Originally published in Let Grow by Holly Korbey, December 2019
When my youngest son started kindergarten in Nashville a few years ago, I was excited about a new Tennessee law requiring three 15-minute school recesses per day. I wouldn’t have to worry about my energetic little boy bouncing off the walls at school.
But it didn’t last. After hearing from frustrated teachers and school leaders two years later, lawmakers changed the law to something they deemed more flexible. Instead of 45 minutes of daily recess, they put in a more general activity requirement—kids needed to move 130 minutes weekly. The new law allowed more activities to count. Physical education classes, indoor “brain breaks” and GoNoodle were now all part of recess minimums.
What exactly counts as school recess?
Quickly, these new flexible requirements were easily met in gym class, which translated into fewer and shorter recess times and free play opportunities. Even movement breaks would count as recess at some schools. Around this time, the school day became a lot harder for kids like my son.
Though lawmakers, schools, and parents all agreed (at least on paper) that unstructured recess was important and necessary to physical and cognitive development as shown by a mountain of research, now that they weren’t required by law to take kids outside. Therefore, many classrooms simply stopped doing it.
In the last few years, a wave of state laws requiring recess minimums have been pushed through statehouses with the help of vocal parents and teachers. Proponents for recess often place blame on laws and lawmakers disconnected from the daily life of children and schools. Others, like former Finnish Education Minister Pasi Sahlberg in his new book, Let the Children Play, place at least part of the blame on what they call GERM (the Global Education Reform Movement) and its strict academic and accountability measures. Pressure from the new academic requirements have indeed caused recess time to shrink since No Child Left Behind was put into law in the early 2000s.
But in talking with schools who have committed to adding more recess to the school day, the barriers often seem more prosaic—classrooms too far from doors to the outside, or not having the time to work through scheduling. Play just doesn’t fit in with today’s schools and school days.
The LiiNK Project is pushing for a better way.
A former physical education teacher is now trying to change that and bring recess back in schools across the country. Dr. Debbie Rhea is a professor of physical education at Texas Christian University.

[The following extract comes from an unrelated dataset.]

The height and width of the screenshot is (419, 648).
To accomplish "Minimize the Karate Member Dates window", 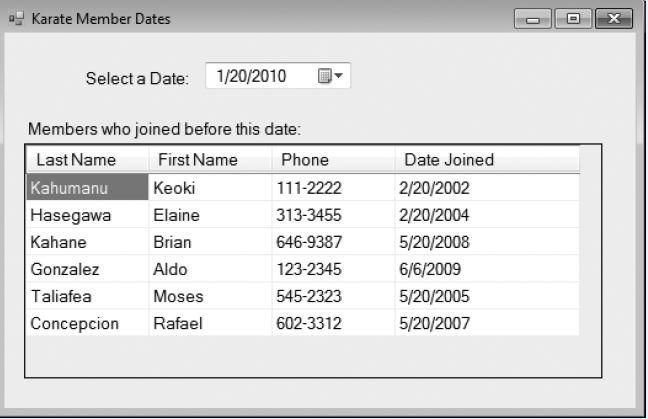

She and her team help schools implement an hour’s worth of recess into the school day. Rhea created the LiiNK Project (Let’s Inspire Innovation ‘N Kids) that trains teachers and administrators how to make room for four 15-minute sessions of free play every day.

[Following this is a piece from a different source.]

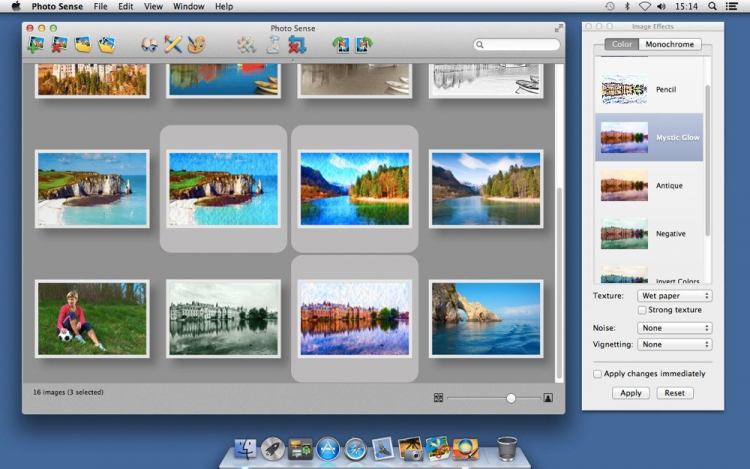Click the thumbnail size slider knob
Image resolution: width=750 pixels, height=469 pixels.
click(511, 398)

“If you want to integrate more than one recess a day, it really takes more planning, more initiative, more organization,” Rhea said. “It takes change in order to make this fly.”
What’s required, Rhea said, is a new ways of thinking. It’s not just about adding one more recess to the day; it’s about doing it well. “If it hasn’t been done well enough or intentional enough to make sure that teachers can stay with it, they’re going to stop doing it if it impedes their time on-task in the classroom.”
Rhea has implemented LiiNK in 38 schools, mostly in Texas. The most common and persistent barrier to more recess, she said, is time. It’s a big change to move from one or two recesses a day. Rhea said the most common question she gets asked is, “How are we going to fit everything in?”
She says it’s important to remember that the number of minutes spent on academic content doesn’t necessarily equate to outcomes. In fact, in their data collection, LiiNK found that frequent breaks allow children greater focus back in the classroom.
We need to rethink the school day.
But even with that mind-shift, there still needs to be a school-wide effort. Kelly Ramsay is the principal of Greenfield Elementary School in Fort Worth, Texas. They implemented LiiNK and said it had them rethink the day and schedules as a whole. They looked at planning and instruction to make sure time wasn’t wasted.
“You have to be purposeful in planning and scheduling,” Ramsay said. “Everybody needs to work together. If you don’t have the support system and admin on board, it’s not going to work.”
Yes, there are challenges in bringing more recess into schools, but schools say it’s worth it. Greenfield Elementary is now in its third year of implementing four 15-minute recesses, and it’s working. “I find that our students now are more focused, they have a greater ability to problem-solve, and they get back to work faster,” Ramsay said. “They know that in about an hour they can get up and have another break.”
Data on the program supports Ramsay’s observation: LiiNK students have fewer off-task behaviors, longer attention spans, and they’ve also shown other benefits, like lower BMI, compared to non-LiiNK students. This is an era where kids and teachers are suffering from high levels of stress and anxiety. We need more schools willing to see recess plans through.
Surveying the hurdles, I can better understand the Tennessee law reversal, and why schools like my son’s are having a difficult time implementing enough time for children to play—their environments aren’t conducive to it.
But getting to that change means pushing though those challenges, and our kids definitely deserve it.